### YOUR INSTRUCTIONS:
Would you transcribe each entry exactly as it stands, omitting the pictures?

------------------------------

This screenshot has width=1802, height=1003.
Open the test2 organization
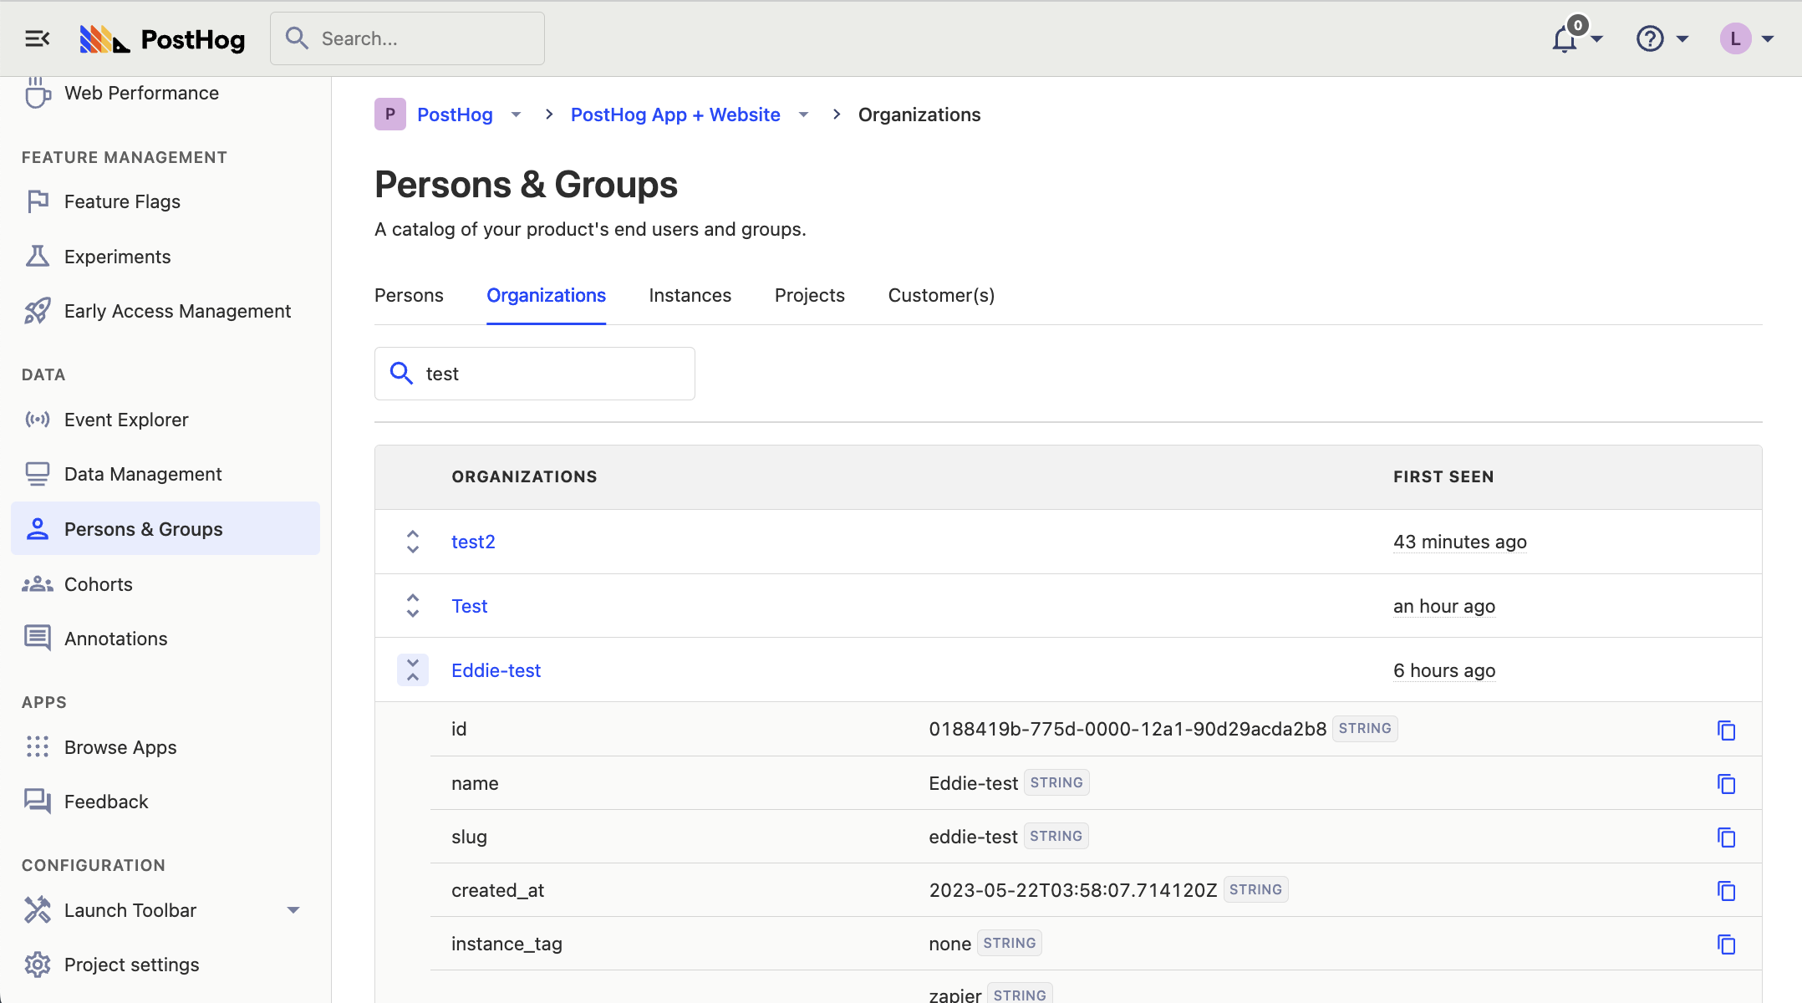coord(473,542)
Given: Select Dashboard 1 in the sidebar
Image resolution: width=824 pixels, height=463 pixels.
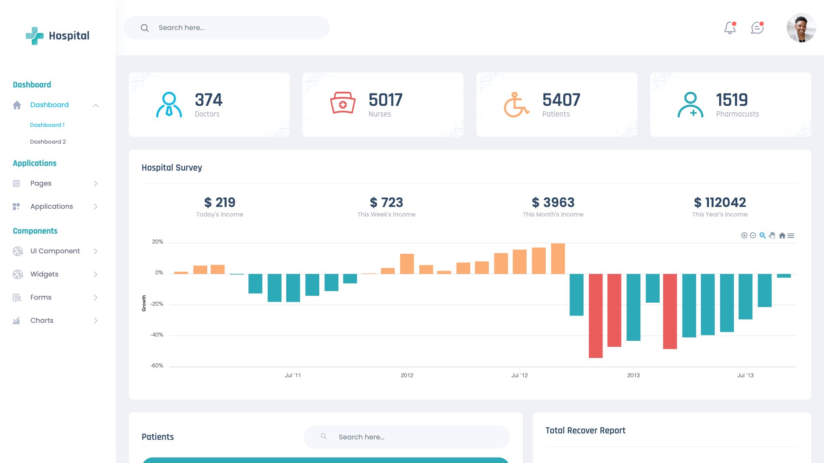Looking at the screenshot, I should 47,125.
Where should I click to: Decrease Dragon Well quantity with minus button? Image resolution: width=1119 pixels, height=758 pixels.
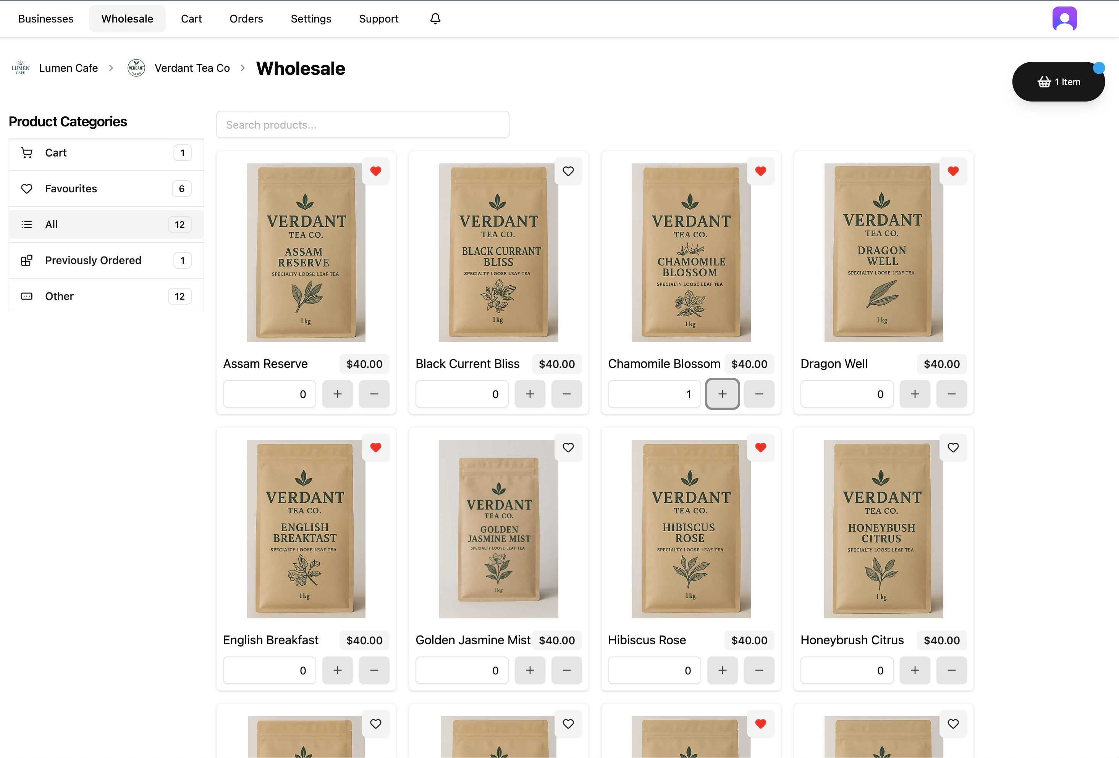[x=951, y=394]
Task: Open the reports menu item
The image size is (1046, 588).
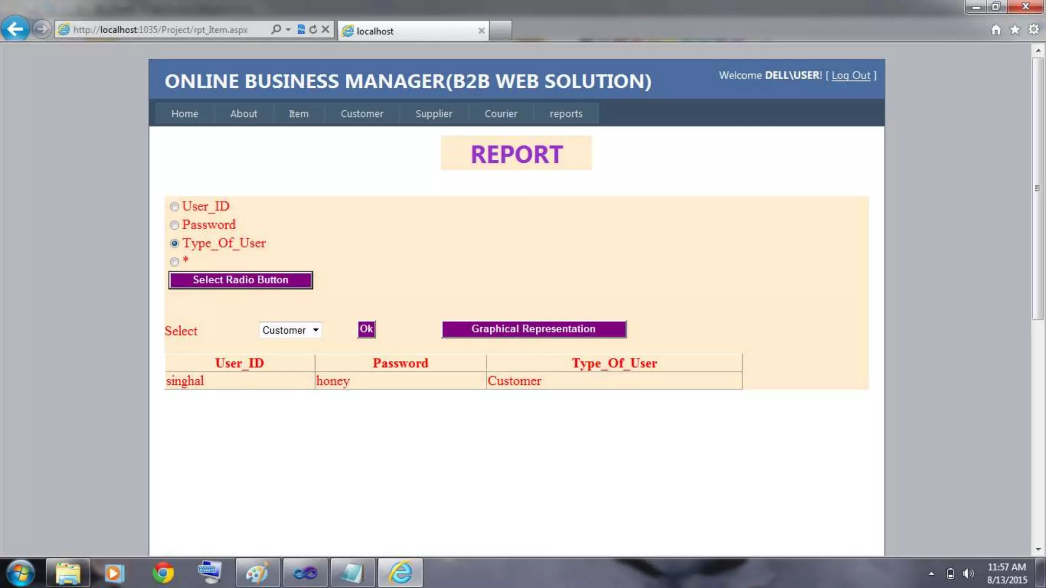Action: coord(565,114)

------------------------------

### RESULT OF THIS EXERCISE:
This screenshot has width=1802, height=1003.
Open the test2 organization
coord(473,542)
Given: Select Dashboard 1 in the sidebar
Image resolution: width=824 pixels, height=463 pixels.
Looking at the screenshot, I should 47,125.
Where should I click to: Decrease Dragon Well quantity with minus button? Image resolution: width=1119 pixels, height=758 pixels.
[x=951, y=394]
Task: Open the reports menu item
The image size is (1046, 588).
Action: coord(565,114)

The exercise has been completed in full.